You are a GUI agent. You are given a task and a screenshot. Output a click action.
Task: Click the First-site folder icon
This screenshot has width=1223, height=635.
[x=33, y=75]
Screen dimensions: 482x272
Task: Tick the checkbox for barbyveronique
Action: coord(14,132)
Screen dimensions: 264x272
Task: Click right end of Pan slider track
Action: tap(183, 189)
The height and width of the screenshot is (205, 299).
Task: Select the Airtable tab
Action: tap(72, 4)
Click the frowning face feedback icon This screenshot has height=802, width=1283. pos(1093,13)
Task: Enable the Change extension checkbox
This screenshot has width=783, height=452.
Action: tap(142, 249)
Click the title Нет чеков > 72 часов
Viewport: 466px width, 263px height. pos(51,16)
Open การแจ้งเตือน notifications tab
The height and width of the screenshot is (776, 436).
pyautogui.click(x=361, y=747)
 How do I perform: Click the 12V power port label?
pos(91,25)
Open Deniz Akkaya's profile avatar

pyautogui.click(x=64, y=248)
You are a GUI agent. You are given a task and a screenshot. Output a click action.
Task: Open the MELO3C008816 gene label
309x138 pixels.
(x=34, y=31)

....................

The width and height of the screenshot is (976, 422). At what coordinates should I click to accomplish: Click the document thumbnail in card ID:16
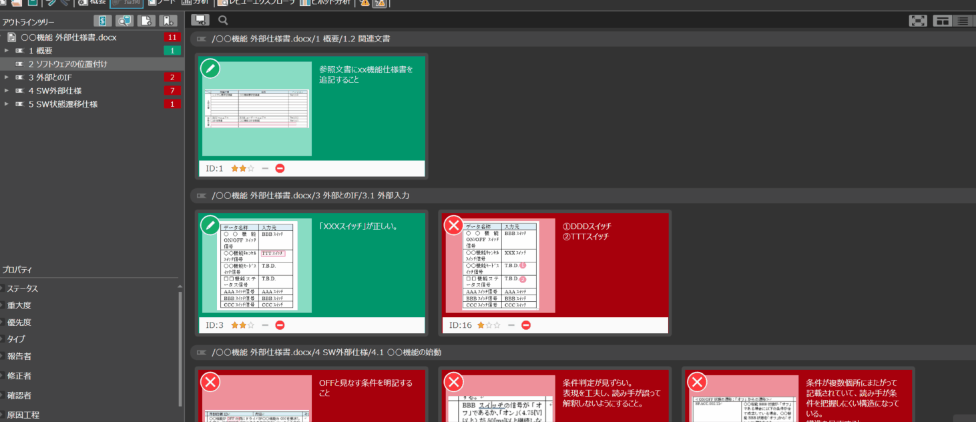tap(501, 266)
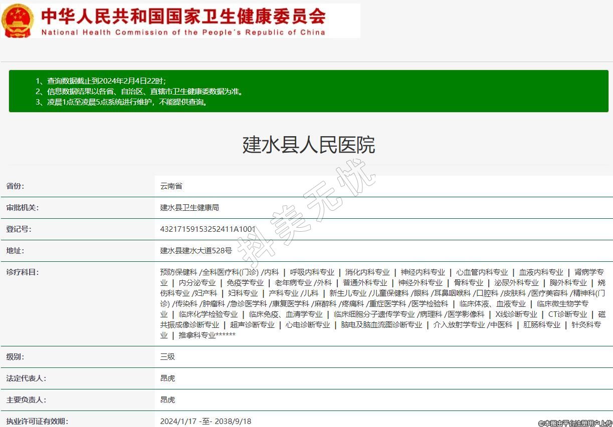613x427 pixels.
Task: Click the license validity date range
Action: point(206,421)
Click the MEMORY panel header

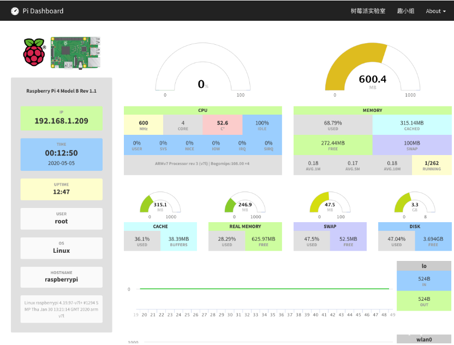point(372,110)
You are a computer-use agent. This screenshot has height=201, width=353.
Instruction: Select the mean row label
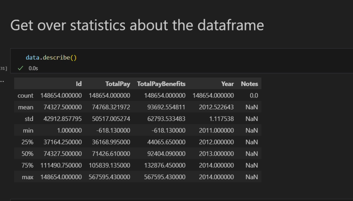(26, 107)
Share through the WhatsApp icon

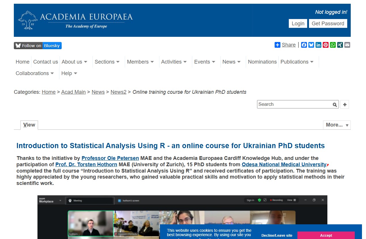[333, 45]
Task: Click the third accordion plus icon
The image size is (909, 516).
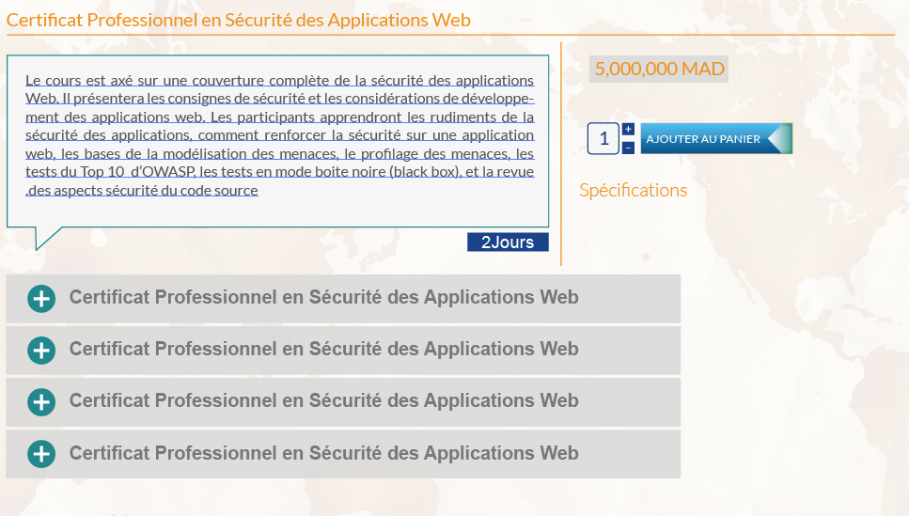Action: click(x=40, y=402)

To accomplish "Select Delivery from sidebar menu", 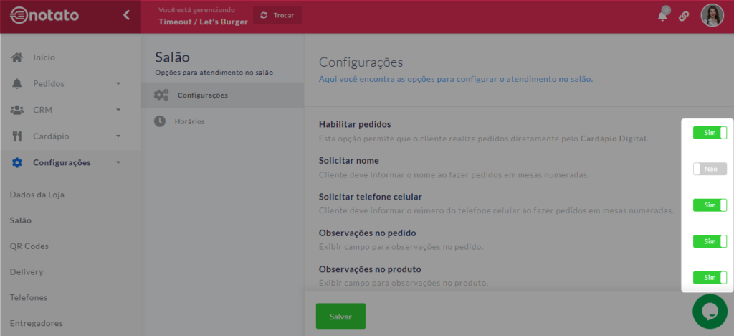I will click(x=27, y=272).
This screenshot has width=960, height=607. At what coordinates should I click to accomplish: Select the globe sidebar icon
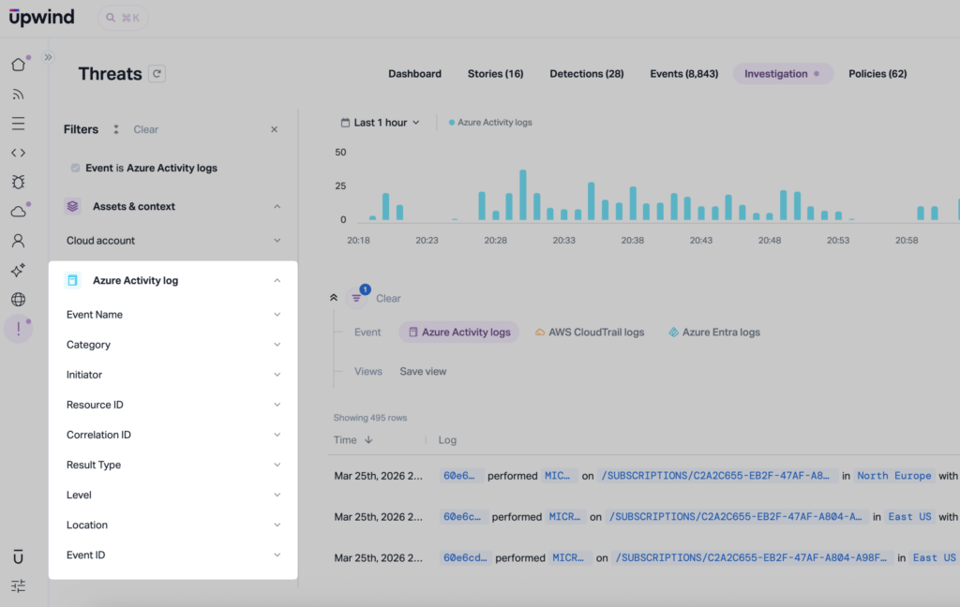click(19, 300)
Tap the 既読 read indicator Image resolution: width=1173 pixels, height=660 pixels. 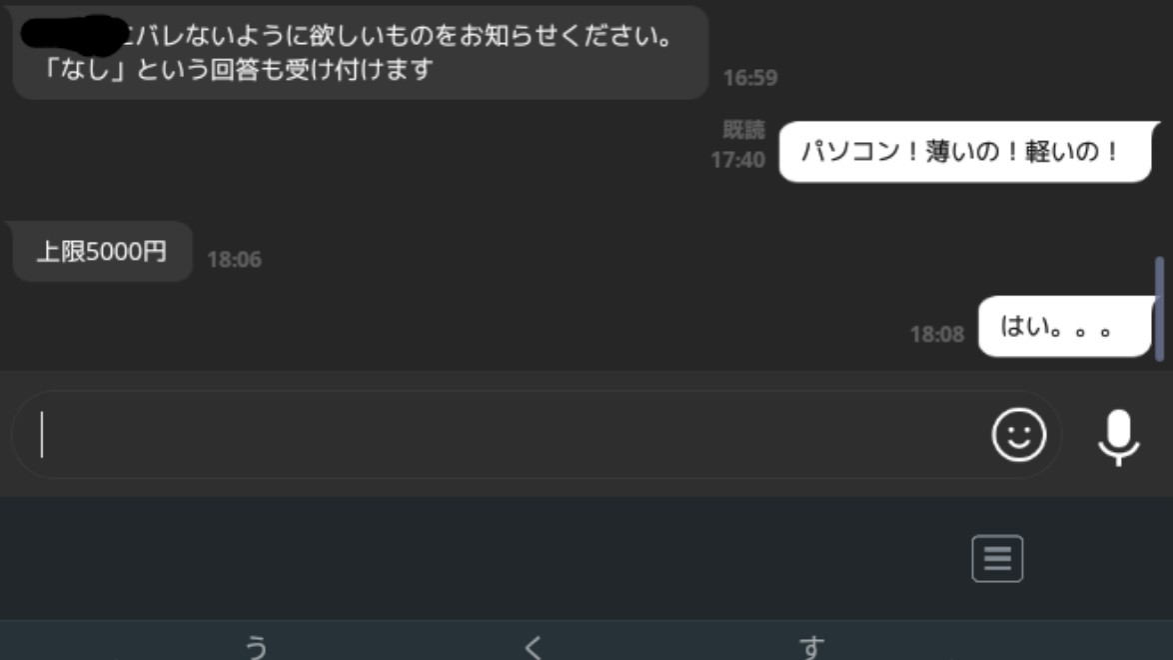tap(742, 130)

....................

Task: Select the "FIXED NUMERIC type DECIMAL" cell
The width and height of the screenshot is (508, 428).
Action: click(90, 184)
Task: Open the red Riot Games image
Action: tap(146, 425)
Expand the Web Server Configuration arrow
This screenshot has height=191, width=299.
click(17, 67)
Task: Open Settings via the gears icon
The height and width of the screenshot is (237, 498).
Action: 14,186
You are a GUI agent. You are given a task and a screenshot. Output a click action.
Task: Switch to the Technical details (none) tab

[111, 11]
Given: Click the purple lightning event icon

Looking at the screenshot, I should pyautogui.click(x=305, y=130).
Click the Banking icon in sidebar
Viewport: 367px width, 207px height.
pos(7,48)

....................

# PROBLEM:
Between and including the line above that contains "The width and height of the screenshot is (976, 422)." and the line that contains "You are a computer-use", restate every line word for word. Pictures stay out.

# WORKED SOLUTION:
The width and height of the screenshot is (976, 422). At what coordinates should I click to accomplish: Click the document thumbnail in card ID:16
tap(501, 266)
613x427 pixels.
Task: Click the license validity date range
Action: point(206,421)
Click the MEMORY panel header

point(372,110)
You are a computer-use agent. This screenshot has height=201, width=353.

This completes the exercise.